#### SET TASK 1
Set down the infant cry classification passage between "With data cleaned" and "the past decade.", inclusive.

#### PAGE
»»

In 2019, Tuduce et al. utilized three Best Feature Selection (BFS) approaches to exclude irrelevant features and redundant features and tested them with 35 classifiers. The feature set is reduced from over 6000 features to 500 and the result shows that BFS can improve the classification accuracy for some classifiers [45]. Feature selection techniques remove the features irrelevant to the specific task, so it can reduce the feature space, save computational time, and improve classification accuracy.

4 Infant cry classification

With data cleaned and segmented and features extracted, selected, and normalized, finding the appropriate classifier is the most important stage in the machine learning process. In this section, we review some popular machine learning methods and applications used in infant cry classification in the past decade.

4.1 Infant cry classification models

4.1.1 Traditional machine learning classifiers

  1. A

    Support Vector Machine The most popular probabilistic classifier used in infant cry classification is Support Vector Machine (SVM) [26, 40, 43]. The types of SVM include multi-class SVMs [25], linear, and RBF kernels binary SVM [31]. The features fed into the SVM include temporal features, prosodic features, and cepstral features. In 2017, Onu et al. compared SVM to other non-linear classifiers like neural networks on asphyxia classification and concluded that SVMs are designed to work effectively with limited examples and high-dimensional data [29]. In 2015, Chang et al. used the incremental SVM learning model, which keeps adding new data into the dataset in each training step, producing more than 18% better accuracy than the original SVM model on infant cry classification based on FFT features [77].

««

#### DATA ENTRIES
»»

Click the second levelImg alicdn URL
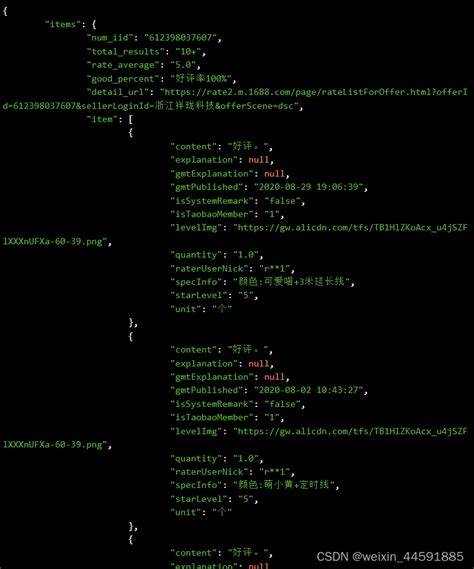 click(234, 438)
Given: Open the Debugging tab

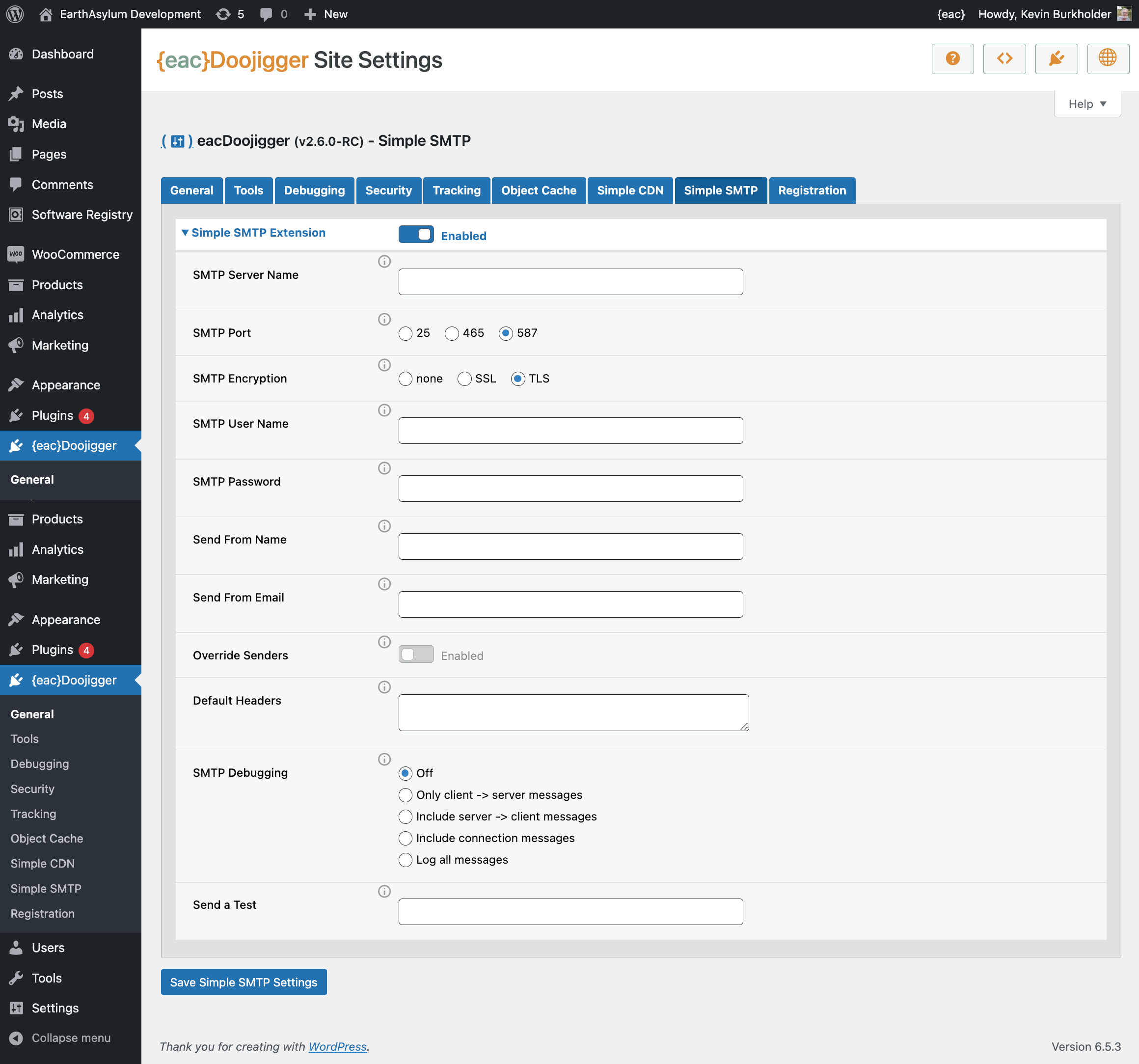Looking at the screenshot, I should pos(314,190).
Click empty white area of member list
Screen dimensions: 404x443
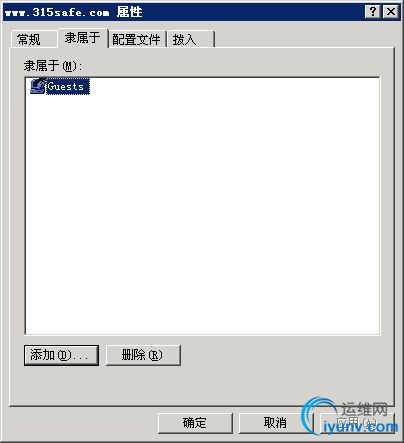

««

#### SET TASK 2
Extract the lines of the records from the line containing "Given: Open the Debugging tab" through the end of the records, inclusive, and leave the pictures out.

#### FINISHED ANSWER 1
With data cleaned and segmented and features extracted, selected, and normalized, finding the appropriate classifier is the most important stage in the machine learning process. In this section, we review some popular machine learning methods and applications used in infant cry classification in the past decade.

#### FINISHED ANSWER 2
Given: Open the Debugging tab

Looking at the screenshot, I should pos(314,190).
Click empty white area of member list
Screen dimensions: 404x443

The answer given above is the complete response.